§ Dataset entries

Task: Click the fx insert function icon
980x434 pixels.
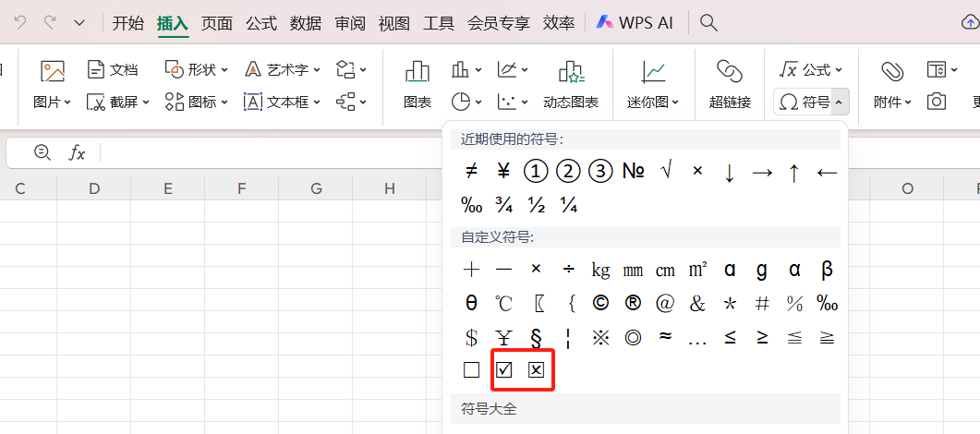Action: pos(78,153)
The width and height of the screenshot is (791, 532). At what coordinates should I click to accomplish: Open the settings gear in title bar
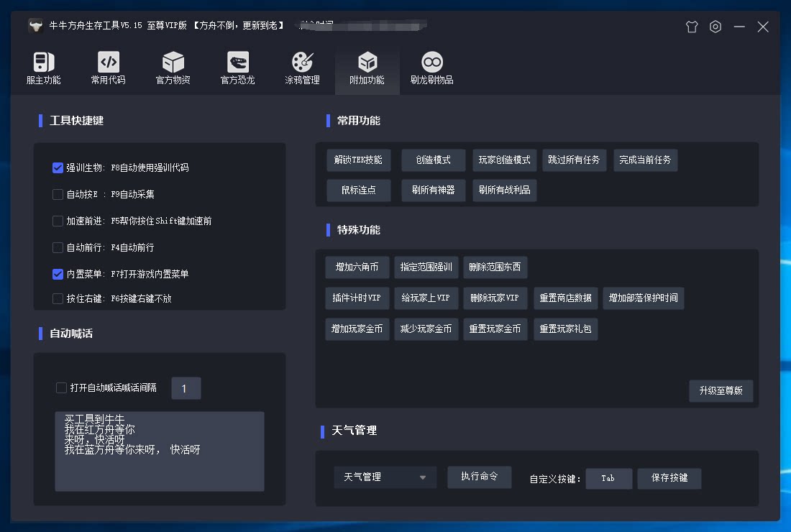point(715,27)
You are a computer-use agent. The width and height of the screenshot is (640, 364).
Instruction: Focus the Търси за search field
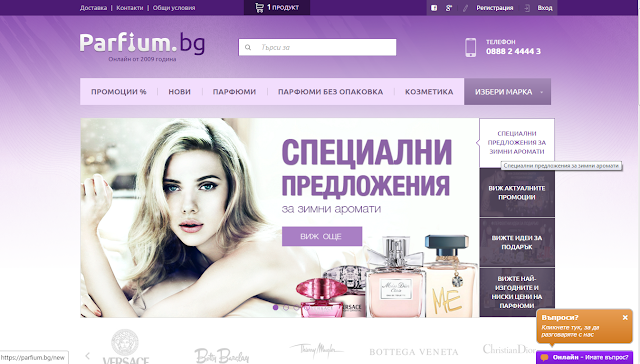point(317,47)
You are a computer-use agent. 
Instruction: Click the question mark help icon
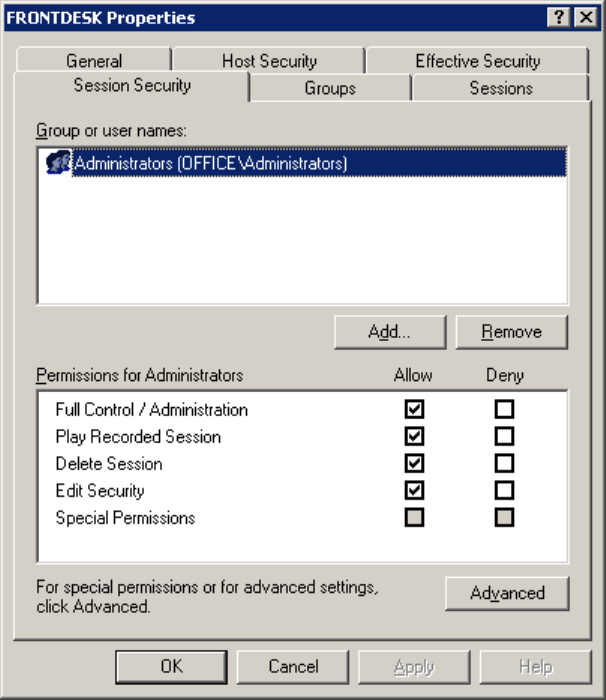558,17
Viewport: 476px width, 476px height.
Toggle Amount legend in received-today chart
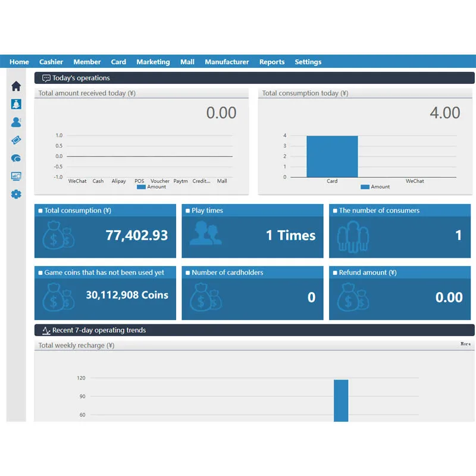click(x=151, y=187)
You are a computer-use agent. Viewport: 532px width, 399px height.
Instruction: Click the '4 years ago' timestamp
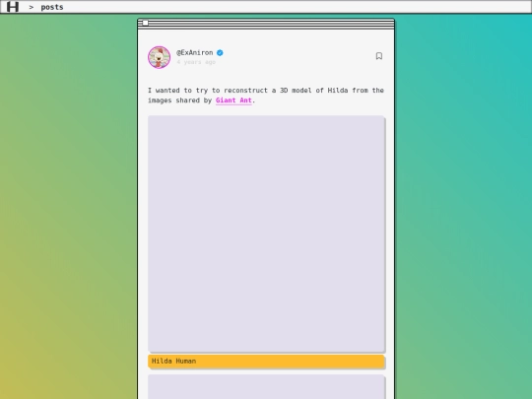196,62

--

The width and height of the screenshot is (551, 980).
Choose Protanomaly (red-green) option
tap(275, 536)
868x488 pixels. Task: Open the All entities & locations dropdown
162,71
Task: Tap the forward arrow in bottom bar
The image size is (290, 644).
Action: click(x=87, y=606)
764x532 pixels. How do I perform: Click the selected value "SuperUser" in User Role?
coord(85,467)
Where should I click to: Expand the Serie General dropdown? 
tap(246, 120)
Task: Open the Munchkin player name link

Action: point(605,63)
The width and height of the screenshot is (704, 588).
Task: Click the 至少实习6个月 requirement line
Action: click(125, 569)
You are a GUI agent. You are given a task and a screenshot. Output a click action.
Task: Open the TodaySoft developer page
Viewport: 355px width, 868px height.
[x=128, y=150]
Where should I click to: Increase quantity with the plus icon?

§ Required action
With the pictures removed from your copy, retype the lines above from the one that contains "The width and height of the screenshot is (791, 532)." through the one that contains "You are a computer-use agent. Viewport: 532px", exactly.

§ Answer below
The width and height of the screenshot is (791, 532). At what coordinates should I click to accomplish: Open the settings gear in title bar
point(715,27)
You are a computer-use agent. The width and height of the screenshot is (640, 364).
Instruction: Focus the Търси за search field
point(317,47)
You are a computer-use agent. 
Instruction: Click the question mark help icon
558,17
Viewport: 476px width, 476px height.
Toggle Amount legend in received-today chart
click(x=151, y=187)
You are a computer-use agent. Viewport: 532px width, 399px height.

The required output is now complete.